→ **Document passage**
# # # # #
Skip to content

Processors - Row By Row

Quality Processors allow for Quality rules to be used on a jvm outside of Spark execution. Spark is required for expression resolution and compilation so the pattern of usage is:

import com.sparkutils.quality.sparkless.ProcessFunctions._
case class InputData(fields)

val sparkSession = SparkSession.builder().
  config("spark.master", s"local[1]").
  config("spark.ui.enabled", false).getOrCreate()

registerQualityFunctions() // optional

try {
  val ruleSuite = // get rulesuite
  import sparkSession.implicits._
  // thread safe to share
  val processorFactory = dqFactory[InputData](ruleSuite)
  
  // in other threads an instance is needed
  val threadSpecificProcessor = processorFactory.instance
  try {
    val dqResults: RuleSuiteResult = threadSpecificProcessor(new InputData(...))
  } finally {
    // when your thread is finished doing work close the instance
    threadSpecificProcessor.close()
  }
  
} finally {
  sparkSession.stop()
# # # # #
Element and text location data
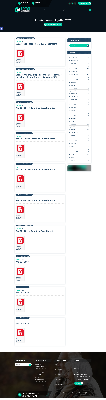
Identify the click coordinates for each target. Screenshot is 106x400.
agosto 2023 (73, 82)
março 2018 (73, 149)
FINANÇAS (77, 10)
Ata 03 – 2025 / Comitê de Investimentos (40, 370)
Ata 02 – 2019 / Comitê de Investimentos (35, 200)
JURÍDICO (69, 10)
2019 (18, 256)
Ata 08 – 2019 (22, 292)
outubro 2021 (74, 121)
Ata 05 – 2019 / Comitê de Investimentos (35, 108)
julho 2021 (73, 127)
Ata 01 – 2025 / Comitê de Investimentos (40, 382)
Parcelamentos (57, 377)
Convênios (56, 367)
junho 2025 (73, 63)
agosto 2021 (73, 124)
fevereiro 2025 (74, 68)
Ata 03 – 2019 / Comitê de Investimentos (35, 169)
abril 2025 (73, 66)
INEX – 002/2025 (38, 364)
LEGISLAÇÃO (62, 10)
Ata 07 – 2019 (22, 323)
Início (55, 364)
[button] (1, 28)
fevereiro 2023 (74, 88)
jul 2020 (18, 41)
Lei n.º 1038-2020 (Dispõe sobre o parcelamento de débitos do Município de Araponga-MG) (39, 75)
# # # # #
→ **Required work**
1) What does the processors page say Spark is required for when Quality rules run outside of Spark execution?
2) Write the next part of the page on row-by-row Quality Processors, beginning right after its final line.

→ **Exercise answers**
1) Spark is required for expression resolution and compilation.

2)
}

Stateful expressions ruin the fun

Given the comment about "no Spark execution" why is a sparkSession present? The Spark infrastructure is used to compile code, this requires a running spark task or session to obtain configuration and access to the implicits for encoder derivation. IF the rules do not include stateful expressions (why would they?) and you use the default compilation, without Spark's higher order functions, this is also possible:

import com.sparkutils.quality.sparkless.ProcessFunctions._
case class InputData(fields)

val sparkSession = SparkSession.builder().
  config("spark.master", s"local[1]").
  config("spark.ui.enabled", false).getOrCreate()
val ruleSuite = // get rulesuite
import sparkSession.implicits._
// thread safe to share
val processorFactory = dqFactory[InputData](ruleSuite)

sparkSession.stop()

// in other threads an instance is needed
val threadSpecificProcessor = processorFactory.instance
try {
  threadSpecificProcessor.initialize(partitionId) // Optional, see below Partitions note
  val dqResults: RuleSuiteResult = threadSpecificProcessor(new InputData(...))
} finally {
  // when your thread is finished doing work close the instance
  threadSpecificProcessor.close()
}

The above bold IF is ominous, why the caveat? Stateful expressions using compilation are fine, the state handling is moved to the compiled code. If, however, the expressions are "CodegenFallback" and run in interpreted mode then each thread needs its own state. The same is true for using compile = false as a parameter, as such it's recommended to stick with defaults and avoid stateful expressions such as monotonically_incrementing_id, rand or unique_id.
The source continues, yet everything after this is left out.